Hadrian's Wall - looking west

Hadrian’s Wall has been many things in its long life – linear fortress, border marker, provincial boundary, casual quarry, battleground, ancient monument, tourist destination and the setting for many tales (Rosemary Sutcliffe’s ‘Eagle of the Ninth’, and Rudyard Kipling’s ‘On the Wall’ spring to mind). It runs from the Roman fort of Segedunum (Wallsend) to Bowness on the Solway Firth, and is just over 73 miles long.

Brought into being by decree of the Emperor Hadrian, during his tour of Britain in 120AD, the main purpose of the wall was to prevent the northern areas of the Roman province of Britannia being over-run by Pictish tribes from the north, and also spasmodic sea-borne attacks by Danish and Norse raiding parties, who went ‘a-viking’ when the spring brought better sea conditions for their longboats.

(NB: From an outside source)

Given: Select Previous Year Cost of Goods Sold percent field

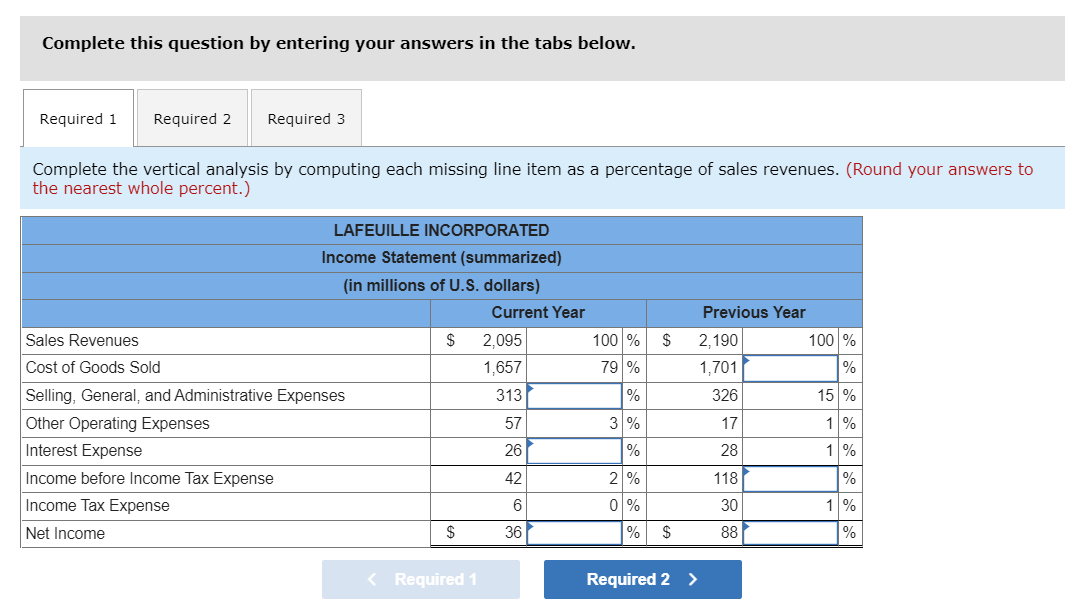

The best known of the three wall-like fortifications built across the province of Britannia, Hadrian’s Wall had (for the most part) a rubble core and faced stone blocks to a height of some 12 feet, in places. The more northern Antonine Wall, (built c. 142AD) at the shortest distance between the east and west coasts, was a constructed of mostly earth and timber. It is a little known fact that each Roman Legion carried its own engineers, and these were quite capable of undertaking major building works, such as Hadrian’s Wall, using local stone; three Legions undertook to build the wall, and traces of their handiwork can be identified to this day. When completed, the wall stretched from the North Sea (Oceanus Germanicus) to the Irish Sea.  It was fortified each Roman mile, with so-called ‘mile castles’, strong watchtowers, which could hold a detachment of fighting men, and siege engines, including ballistas, capable of firing heavy dart-like spears at any attacking force. There was a deep ditch immediately in front of the Wall, which was strewn with thorn bushes and jagged rocks to make any approach from the northern side difficult.  There were also some fortifications to the south, in parts, to prevent attacks from the rear, as well as a military road behind the wall running parallel to the fortifications.

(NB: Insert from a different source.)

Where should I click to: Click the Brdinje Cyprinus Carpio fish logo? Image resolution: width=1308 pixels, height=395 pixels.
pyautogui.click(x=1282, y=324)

As well as the mile castles, there were major forts immediately behind the wall, like the one at Housesteads, which has been preserved (especially the bathhouses), and which has a delightful museum about the Roman occupation. A number of outlying forts, north of the wall, were intended to subdue and control the Picts, locally.

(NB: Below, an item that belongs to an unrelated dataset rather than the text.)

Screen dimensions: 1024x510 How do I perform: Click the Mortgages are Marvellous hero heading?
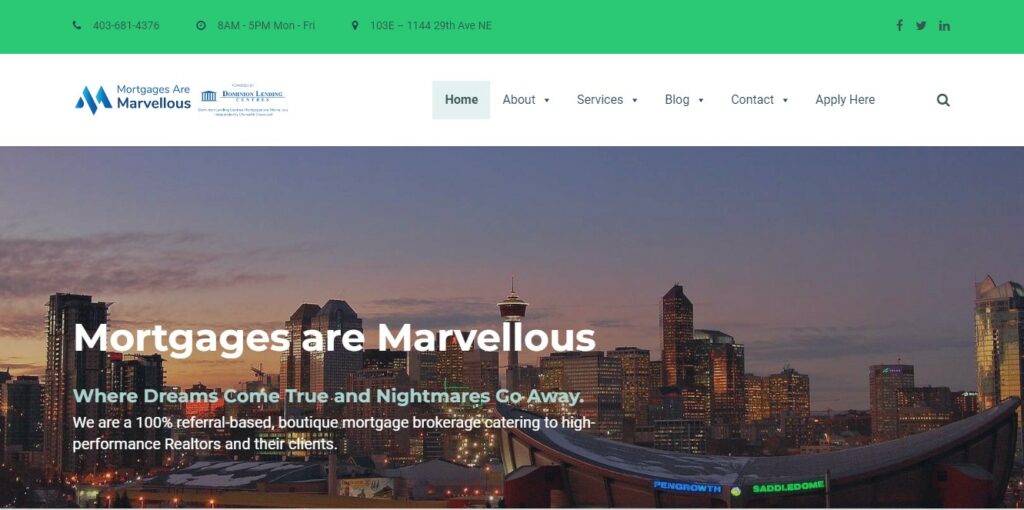click(334, 338)
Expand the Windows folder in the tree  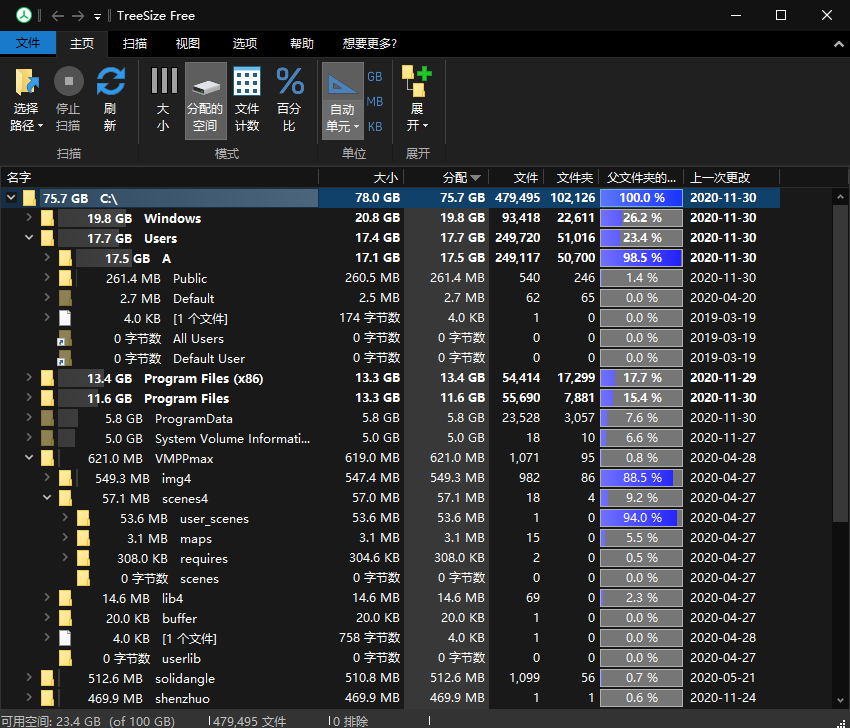click(29, 218)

The grip of the Romans on this area waxed and waned over the centuries, and the commanders had to rely on British auxiliaries to man Hadrian’s Wall. These auxiliary units would have included both infantry and cavalry, and would have been recruited, in the main, from local Romanized British tribes. When Rome finally withdrew the last of the Legions in 410AD, the Wall ceased to have a great deal of meaning – although some historians suggest that local ‘levies’ still manned some of the forts for a time.

This view, from just north of the wall and looking west, shows the natural, basaltic outcropping, which the Legions used as the basis for their structure, wherever possible (the western half did not have easily available stone). The remains – close to the fort of Vercovicum (Housesteads) – are still impressive, despite the ravages of time, and the depredations of local farmers through the centuries, and 18th century road-builders, who regarded the wall as a great source of quarried stone. Hadrian’s Wall is, of course, a UNESCO World Heritage Site – it attained that status in 1987, and is managed by English Heritage.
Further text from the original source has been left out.